Jim Kennelly’s bottle for Foxtrot and The Violet Hour’s whisky celebrates the history of Chicago
Digital corner store and delivery service Foxtrot have partnered with Chicago’s artisanal cocktail bar The Violet Hour to devise a whisky blend of Kentucky straight bourbon. Tasking Milwaukee-based multi-disciplinary creative Jim Kennelly to help tell their story, the resulting identity is one referential to The Violet Hour’s pre-prohibition-style attitude to whisky, while being fundamentally celebratory of the liquor’s hometown of Chicago.
Finding its graphic voice through vintage printed materials, such as newspapers and liquor labels, Kennelly’s typographically-led identity and bottle design demonstrates creative strength in the nonchalance of its aesthetic. Combining characterful illustration and tender typography to create something both familiar and visually distinct.

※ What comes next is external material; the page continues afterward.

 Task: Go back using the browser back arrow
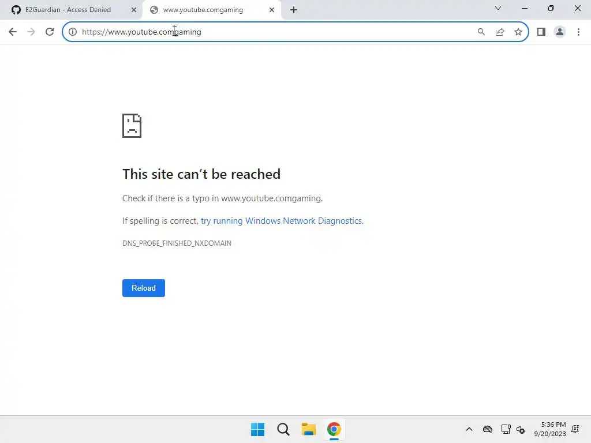pos(13,32)
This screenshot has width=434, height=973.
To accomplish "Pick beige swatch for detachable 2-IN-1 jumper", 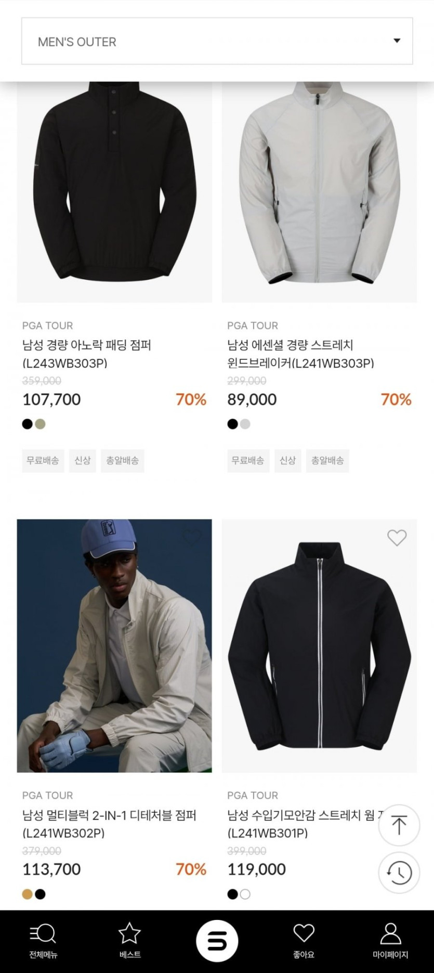I will point(28,894).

Discussing the influence from vintage newspapers, Kennelly tells us that knowing the solution was going to be typographically focused, “we had to create a look that allowed us to give consumers multiple points of information as quickly as possible,” Kennelly explains. “We immediately were drawn to the idea of treating this as a sort of tabloid,” he adds, “using headlines and visual hierarchy to tell consumers what they need to know through an editorial format,” noting the aesthetic reference to America’s prohibition era.
With this in mind, Kennelly opted for Epoque Black as the primary typeface alongside Agipo Bold Condensed for the secondary headlines, with the editorial-esque construction of both lending themselves to the overarching chosen aesthetic.
“Once we landed the editorial style, we explored many colour directions,” Kennelly recalls, “we were hoping to do something unexpected and poppy,” he adds, before ultimately returning to the brand’s original strategy. “It had to work well on the shelves of Foxtrot,” Kennelly explains, “but it also had to feel at home in the low light of The Violet Hour,” he notes, detailing the latter as a Michelin star establishment. Needing to therefore feel both friendly and premium, Kennelly recalls the decision to implement a more traditional editorial palette, “allowing the focus to be on the story,” he concludes, “and not on crazy colour choices.”